Skyler Kein-Jones from Sanford, Florida, is the local goodwill ambassador for the Muscular Dystrophy Association of Central Florida. Skyler told WRN that seeing all the women riding to raise money for MDA made her happy. During its short three-year lifespan, the parade has raised more than $125,000 for MDA.
Karen Davidson, great-granddaughter of one of Harley-Davidson's founders, addressing the crowd of riders after the parade.
Karen told WRN, "This energizes me. Women who ride feel very empowered so there's this infectious energy that's conveyed from one woman rider to another. It makes me think about how much more potential we have because of this spirit and how we can encourage other women who may be interested in this sport."
Karen noted that March is Harley-Davidson's National Garage Party Month with events being held all over the country at Harley dealerships where women can attend to learn more motorcycling. More than 400 garage parties around the country are scheduled during this month. Visit this WRN news story for more information.
Lisette Deschamps is a motorcycle officer for the Daytona Beach police. She and other officers escorted the parade during the ride, and once again, kept the line moving so no rider had to 'put her feet down' during the ride.
Lisette Deschamps has been a motorcycle officer the last six years (and motorcycle instructor to officer trainees). She told WRN it's exciting for her to see all these women riders on the road together. "The women's parade is definitely a great event. I like to be able to encourage the women who come out and if they can see me, say, make a sharp turn, then they might be willing to because I'm no bigger or no different from them. I hope I encourage women to try."
WRN reporter Pam Collins at the ride's end on Beach Street.
We have three more photos to share from the event with you. Deborah Speicher, a faithful WRN reader from Tampa, Florida, provided some pictures she took that follow. She's been to all three of the Harley women's rides.
Deborah Speicher (center with green shirt) poses with her friends from her local HOG group in Tampa along with Karen Davidson in the back with black cap on.

Stored data entries
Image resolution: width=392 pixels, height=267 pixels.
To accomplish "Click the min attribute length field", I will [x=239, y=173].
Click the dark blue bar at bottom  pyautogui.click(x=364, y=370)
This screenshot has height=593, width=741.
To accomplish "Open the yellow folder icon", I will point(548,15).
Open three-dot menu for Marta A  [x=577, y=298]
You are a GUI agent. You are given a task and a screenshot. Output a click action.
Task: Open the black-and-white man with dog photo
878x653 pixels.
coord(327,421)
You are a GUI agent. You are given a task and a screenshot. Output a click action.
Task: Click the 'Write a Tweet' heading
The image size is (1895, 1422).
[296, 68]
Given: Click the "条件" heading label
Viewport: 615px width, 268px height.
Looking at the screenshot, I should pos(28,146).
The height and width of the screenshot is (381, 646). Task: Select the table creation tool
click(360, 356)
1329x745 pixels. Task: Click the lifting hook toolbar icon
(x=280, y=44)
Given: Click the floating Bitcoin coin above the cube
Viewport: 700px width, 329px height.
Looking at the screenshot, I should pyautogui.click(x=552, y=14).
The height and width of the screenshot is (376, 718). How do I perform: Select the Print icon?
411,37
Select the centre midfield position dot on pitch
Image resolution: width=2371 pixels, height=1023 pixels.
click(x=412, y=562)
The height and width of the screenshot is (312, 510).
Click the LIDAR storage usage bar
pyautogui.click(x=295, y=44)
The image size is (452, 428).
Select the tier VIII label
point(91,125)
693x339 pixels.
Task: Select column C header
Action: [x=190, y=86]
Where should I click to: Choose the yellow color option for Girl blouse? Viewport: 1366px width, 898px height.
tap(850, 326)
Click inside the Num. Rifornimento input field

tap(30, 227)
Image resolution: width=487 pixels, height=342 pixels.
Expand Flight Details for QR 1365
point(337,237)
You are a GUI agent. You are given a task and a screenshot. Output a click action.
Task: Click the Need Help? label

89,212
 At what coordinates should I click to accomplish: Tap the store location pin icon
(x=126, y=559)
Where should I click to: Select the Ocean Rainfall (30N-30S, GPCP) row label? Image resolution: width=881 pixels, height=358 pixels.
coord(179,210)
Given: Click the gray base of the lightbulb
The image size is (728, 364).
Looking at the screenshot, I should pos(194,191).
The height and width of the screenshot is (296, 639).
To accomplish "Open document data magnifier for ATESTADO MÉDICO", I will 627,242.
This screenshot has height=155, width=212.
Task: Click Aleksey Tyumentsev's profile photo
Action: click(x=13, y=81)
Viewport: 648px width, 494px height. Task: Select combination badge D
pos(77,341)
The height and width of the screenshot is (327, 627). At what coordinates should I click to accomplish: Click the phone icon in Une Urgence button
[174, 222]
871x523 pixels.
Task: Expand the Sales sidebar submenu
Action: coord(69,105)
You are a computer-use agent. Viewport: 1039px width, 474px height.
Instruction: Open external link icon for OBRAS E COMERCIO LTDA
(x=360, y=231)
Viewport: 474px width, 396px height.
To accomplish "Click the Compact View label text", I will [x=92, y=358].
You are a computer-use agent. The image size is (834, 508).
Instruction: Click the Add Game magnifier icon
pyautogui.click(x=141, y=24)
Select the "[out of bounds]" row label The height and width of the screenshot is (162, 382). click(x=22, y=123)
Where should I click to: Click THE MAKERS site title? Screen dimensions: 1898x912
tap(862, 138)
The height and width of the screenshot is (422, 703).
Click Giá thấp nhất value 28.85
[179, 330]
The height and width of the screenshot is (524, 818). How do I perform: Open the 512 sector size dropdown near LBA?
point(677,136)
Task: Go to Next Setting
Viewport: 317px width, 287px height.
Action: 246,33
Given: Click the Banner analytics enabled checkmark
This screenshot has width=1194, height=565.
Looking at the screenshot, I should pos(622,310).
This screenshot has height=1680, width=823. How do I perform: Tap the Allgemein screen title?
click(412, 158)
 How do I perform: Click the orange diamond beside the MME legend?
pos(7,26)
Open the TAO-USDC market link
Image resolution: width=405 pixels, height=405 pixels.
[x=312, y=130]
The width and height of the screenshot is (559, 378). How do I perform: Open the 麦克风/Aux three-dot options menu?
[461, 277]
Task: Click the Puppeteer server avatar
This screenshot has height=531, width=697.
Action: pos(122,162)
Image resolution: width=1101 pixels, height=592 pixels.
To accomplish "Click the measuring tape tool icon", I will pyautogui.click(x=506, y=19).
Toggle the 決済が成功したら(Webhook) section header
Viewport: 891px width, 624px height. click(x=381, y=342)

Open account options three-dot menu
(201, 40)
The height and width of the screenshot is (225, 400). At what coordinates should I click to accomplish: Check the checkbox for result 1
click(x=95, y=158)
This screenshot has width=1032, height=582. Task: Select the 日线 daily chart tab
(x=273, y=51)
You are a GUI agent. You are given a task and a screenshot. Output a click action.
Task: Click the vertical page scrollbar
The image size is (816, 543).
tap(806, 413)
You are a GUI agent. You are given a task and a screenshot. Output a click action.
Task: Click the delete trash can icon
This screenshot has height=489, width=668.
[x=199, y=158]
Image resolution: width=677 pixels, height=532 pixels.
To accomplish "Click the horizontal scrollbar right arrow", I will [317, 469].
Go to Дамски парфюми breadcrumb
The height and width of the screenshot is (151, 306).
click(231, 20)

## What you will do
- A) Name every person the parade article identifies by full name.
- B) Copy out the stretch of the parade article from "Lisette Deschamps has" through "on Beach Street.".
- C) Decide whether each statement agrees with the parade article, answering yes or no and quoting the deciding words: (i) The parade has raised more than $125,000 for MDA. (ii) Lisette Deschamps has been a motorcycle officer for ten years. (iii) Deborah Speicher has attended two of the Harley women's rides.
The stored data entries come from a different source than the parade article.

## Task results
- A) Skyler Kein-Jones, Karen Davidson, Lisette Deschamps, Pam Collins, Deborah Speicher

- B)
Lisette Deschamps has been a motorcycle officer the last six years (and motorcycle instructor to officer trainees). She told WRN it's exciting for her to see all these women riders on the road together. "The women's parade is definitely a great event. I like to be able to encourage the women who come out and if they can see me, say, make a sharp turn, then they might be willing to because I'm no bigger or no different from them. I hope I encourage women to try."
WRN reporter Pam Collins at the ride's end on Beach Street.

- C)
(i) Yes: "During its short three-year lifespan, the parade has raised more than $125,000 for MDA."
(ii) No: "Lisette Deschamps has been a motorcycle officer the last six years"
(iii) No: "She's been to all three of the Harley women's rides."